Karaja rugs are created in Karaja, a small village located the northwestern region, about 35 miles from Tabriz, another major rug weaving center. The village is pretty isolated and accessible only by a single unpaved road.
Karaja rugs have very unique patterns that are different from the other Persian rugs produced in this region.
While Karaja rugs are similar to many of the Kurdistan rugs in color schemes, texture and nap length, the single major point of difference lies in the technicality of the weave.
Karaja rugs are distinguished by their loosely inserted single weft. Because of the way the rugs are constructed they are completely smooth on the underside. Another distinguishing characteristic is the heavy double binding that can be found at the sides of Karaja rugs.

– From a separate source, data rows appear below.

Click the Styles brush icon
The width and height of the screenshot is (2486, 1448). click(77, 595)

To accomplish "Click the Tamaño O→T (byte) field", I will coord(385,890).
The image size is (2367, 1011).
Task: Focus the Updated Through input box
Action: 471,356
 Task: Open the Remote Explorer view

Typical Color Schemes & Patterns of Karaja Rugs
The dominating color in the older rugs is a dark shade of red. The secondary color is usually a variety of red tones tending towards orange. Green is almost always used as an accent. In keeping with the color tends in western countries, the newer pieces have lighter colors on an ivory background. The dyes used in these rugs are 100% natural.
The field is covered with a repeating medallion design and all of the medallions have a very simple, geometric shape. The only other types of rug that features this repeating medallion design are those produced by the Turkamen tribe, who originate in the northeastern region of Iran.
The border typically features 3 stripes in navy or royal blue.
The bold motifs and patterns predominantly resemble insects, leaves and crabs. Although not very commonly seen, Karaja rugs also feature small sprigs of leaves and flowers or bushes, placed in very specific patterns throughout the field of the rug. The more commonly used pattern consists of rows of repetitive patterns, consisting of paisley or pear motifs placed within diamond formations. Some of the floral motifs are more stylized whereas others are more conventional in that the flowers, leaves and stems have a more realistic shape.
Another very common pattern that can be seen in Karaja rugs consists of just 3 or 4 diamond-shaped medallions. These medallions are massive and extend from one end of the rug to the other.
Karaja Rug Characteristics
Karaja rugs come in a range of sizes but they are mostly small to mid-size. The most commonly seen measurements are 4 x 6 feet to 8 x 10 feet. Long runners are also common with a few larger rugs measuring 10 x 18 feet.
The foundation of the rug is very durable. Cotton is usually used for the warp and the weft is either made of wool or cotton. The pile is tightly constructed with a long nap of soft, lush wool.